The primary objective for the Calypso Cubesat is to collect atmospheric data to allow the use of deep learning on optical communication systems. Free space optical communication techniques have been the subject of numerous investigations in recent years, with multiple missions expected to fly in the near future. Existing methods require high pointing accuracies, dramatically driving up overall system cost. Recent developments in LED-based visible light communication (VLC) and past in-orbit experiments have convinced us that the technology has reached a critical level of maturity. On these premises designed a new optical communication system utilizing a VLC downlink and a high throughput, omnidirectional photovoltaic cell receiver system.
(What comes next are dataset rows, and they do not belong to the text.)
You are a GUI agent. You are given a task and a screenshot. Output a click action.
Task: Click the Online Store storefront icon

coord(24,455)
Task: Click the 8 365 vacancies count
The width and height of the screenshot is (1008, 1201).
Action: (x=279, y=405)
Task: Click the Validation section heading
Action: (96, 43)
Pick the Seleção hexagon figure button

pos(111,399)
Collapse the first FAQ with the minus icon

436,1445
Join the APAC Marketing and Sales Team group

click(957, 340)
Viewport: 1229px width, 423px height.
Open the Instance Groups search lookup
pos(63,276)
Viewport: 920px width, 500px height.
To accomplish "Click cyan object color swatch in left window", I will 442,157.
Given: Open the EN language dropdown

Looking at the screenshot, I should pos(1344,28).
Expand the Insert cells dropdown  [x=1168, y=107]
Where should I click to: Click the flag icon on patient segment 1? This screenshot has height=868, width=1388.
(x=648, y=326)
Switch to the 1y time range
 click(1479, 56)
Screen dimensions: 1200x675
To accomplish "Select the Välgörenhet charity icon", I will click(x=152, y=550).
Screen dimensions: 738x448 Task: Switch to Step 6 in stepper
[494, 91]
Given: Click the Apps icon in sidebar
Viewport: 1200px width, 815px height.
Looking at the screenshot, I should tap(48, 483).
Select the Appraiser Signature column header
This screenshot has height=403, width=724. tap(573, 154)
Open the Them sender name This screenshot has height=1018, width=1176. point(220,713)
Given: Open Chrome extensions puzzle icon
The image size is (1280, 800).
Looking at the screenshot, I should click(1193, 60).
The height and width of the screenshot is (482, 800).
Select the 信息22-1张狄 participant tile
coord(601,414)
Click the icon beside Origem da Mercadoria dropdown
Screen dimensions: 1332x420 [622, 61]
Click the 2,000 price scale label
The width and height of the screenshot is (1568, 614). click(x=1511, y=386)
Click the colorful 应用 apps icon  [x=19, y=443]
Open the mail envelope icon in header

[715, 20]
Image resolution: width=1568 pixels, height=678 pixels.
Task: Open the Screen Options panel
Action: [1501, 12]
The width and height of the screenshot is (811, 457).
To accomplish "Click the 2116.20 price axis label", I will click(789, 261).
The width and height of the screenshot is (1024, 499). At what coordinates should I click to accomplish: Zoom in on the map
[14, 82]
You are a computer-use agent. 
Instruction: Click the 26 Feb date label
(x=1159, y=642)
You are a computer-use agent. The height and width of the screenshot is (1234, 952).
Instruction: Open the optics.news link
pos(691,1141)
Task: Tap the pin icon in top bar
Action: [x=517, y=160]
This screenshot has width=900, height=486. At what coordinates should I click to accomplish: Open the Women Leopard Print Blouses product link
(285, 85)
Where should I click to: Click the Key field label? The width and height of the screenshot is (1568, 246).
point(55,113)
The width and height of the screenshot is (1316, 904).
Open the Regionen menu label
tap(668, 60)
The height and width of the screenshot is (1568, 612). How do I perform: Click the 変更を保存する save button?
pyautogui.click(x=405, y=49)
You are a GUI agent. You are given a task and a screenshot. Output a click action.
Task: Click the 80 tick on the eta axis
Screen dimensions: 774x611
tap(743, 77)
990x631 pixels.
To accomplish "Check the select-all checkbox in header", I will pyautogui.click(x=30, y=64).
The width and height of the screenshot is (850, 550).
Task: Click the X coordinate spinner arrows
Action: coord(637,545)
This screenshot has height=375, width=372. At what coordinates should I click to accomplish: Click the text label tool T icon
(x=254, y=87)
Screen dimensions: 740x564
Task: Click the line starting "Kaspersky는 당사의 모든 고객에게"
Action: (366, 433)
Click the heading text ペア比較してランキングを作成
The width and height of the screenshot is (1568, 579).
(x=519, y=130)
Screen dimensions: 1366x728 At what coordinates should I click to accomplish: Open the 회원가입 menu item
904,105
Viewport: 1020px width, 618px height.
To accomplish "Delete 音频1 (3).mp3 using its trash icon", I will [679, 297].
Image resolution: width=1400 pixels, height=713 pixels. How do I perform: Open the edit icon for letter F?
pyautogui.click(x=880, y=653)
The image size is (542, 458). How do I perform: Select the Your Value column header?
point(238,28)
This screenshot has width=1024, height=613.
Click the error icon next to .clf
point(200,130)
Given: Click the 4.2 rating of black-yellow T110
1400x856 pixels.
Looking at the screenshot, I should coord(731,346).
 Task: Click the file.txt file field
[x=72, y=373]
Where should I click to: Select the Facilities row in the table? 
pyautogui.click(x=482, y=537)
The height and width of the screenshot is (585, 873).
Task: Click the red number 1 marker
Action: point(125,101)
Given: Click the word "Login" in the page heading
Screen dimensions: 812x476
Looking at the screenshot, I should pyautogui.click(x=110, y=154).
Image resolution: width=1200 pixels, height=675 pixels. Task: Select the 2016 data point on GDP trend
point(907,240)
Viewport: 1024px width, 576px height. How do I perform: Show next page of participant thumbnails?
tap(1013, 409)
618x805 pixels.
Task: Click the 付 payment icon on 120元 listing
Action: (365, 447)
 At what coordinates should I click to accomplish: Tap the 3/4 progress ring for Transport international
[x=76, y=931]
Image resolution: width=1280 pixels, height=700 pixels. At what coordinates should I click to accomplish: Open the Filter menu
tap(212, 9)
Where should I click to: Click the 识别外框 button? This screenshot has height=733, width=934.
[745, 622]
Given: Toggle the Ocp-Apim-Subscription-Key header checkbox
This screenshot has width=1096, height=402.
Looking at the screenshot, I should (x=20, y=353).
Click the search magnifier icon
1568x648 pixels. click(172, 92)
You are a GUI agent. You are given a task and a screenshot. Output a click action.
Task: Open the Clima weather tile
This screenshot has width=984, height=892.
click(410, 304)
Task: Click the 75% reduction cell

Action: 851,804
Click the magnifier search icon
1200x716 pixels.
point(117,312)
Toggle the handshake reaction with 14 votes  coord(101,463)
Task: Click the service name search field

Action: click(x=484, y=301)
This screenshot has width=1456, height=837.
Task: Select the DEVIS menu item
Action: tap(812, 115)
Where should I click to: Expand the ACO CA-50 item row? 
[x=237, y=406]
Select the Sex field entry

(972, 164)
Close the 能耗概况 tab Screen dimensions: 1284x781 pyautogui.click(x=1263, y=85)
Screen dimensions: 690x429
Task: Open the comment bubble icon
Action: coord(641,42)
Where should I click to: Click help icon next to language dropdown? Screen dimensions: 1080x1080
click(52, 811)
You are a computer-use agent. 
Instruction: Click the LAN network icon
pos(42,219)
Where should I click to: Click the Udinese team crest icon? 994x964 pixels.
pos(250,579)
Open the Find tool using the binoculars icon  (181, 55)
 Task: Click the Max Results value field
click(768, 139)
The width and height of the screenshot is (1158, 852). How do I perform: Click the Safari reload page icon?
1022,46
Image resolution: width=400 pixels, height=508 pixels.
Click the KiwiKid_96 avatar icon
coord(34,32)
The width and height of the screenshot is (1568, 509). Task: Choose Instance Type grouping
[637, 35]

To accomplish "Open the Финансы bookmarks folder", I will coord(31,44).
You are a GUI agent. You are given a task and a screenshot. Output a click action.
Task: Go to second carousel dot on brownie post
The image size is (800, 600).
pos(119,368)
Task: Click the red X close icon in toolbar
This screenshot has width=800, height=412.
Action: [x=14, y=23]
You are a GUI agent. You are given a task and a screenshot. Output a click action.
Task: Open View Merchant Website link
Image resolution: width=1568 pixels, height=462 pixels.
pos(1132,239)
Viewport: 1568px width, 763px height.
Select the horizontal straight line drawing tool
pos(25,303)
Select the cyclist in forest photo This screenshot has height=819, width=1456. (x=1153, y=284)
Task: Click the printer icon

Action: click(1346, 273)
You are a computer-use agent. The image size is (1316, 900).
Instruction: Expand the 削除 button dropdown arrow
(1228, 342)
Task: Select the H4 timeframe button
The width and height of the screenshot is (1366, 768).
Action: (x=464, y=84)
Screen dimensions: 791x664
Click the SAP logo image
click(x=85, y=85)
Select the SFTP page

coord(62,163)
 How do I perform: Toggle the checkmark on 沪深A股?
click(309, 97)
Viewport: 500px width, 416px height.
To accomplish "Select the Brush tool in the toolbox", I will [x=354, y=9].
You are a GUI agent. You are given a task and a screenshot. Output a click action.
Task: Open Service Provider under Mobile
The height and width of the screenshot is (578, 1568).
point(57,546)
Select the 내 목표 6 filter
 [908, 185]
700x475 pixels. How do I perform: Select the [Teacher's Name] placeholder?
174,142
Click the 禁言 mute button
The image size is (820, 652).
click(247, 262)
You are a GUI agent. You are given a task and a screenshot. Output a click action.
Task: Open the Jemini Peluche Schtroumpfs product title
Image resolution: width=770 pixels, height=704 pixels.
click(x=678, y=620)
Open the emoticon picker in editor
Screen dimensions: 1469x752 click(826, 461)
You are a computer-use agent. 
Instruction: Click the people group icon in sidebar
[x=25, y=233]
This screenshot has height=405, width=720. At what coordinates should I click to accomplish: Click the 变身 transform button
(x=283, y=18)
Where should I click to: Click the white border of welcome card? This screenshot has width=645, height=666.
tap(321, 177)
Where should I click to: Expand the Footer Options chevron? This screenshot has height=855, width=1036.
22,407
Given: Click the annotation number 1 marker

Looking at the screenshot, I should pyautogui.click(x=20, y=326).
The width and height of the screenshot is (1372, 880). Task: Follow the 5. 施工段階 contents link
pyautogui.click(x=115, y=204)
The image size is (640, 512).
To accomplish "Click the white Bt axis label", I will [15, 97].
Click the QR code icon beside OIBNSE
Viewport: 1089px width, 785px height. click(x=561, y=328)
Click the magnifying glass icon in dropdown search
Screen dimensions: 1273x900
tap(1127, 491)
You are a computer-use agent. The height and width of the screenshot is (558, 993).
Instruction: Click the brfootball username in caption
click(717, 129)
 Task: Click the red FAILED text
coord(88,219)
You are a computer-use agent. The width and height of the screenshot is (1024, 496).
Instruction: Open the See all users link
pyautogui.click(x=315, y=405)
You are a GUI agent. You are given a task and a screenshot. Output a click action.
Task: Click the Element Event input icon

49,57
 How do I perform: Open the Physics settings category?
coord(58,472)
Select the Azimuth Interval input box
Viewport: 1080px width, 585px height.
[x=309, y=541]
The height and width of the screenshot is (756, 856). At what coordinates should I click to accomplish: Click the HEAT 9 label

By performing error-correction via deep learning methods and by utilizing phase-delay interference, the system is able to deliver data rates that match those of traditional laser-based solutions. Calypso will allow us to mature the technology and to provide an opportunity for the full scale development of optical communication techniques on small spacecraft as a backup telemetry beacon or as a high throughput link.
At the same time, we recognized that such a system provides an excellent platform for STEM outreach. With an apparent visible magnitude of 2.5, the transmitter complements a Raspberry Pi payload to enable real-time student interaction with the satellite and user applications to be uploaded to the payload computer.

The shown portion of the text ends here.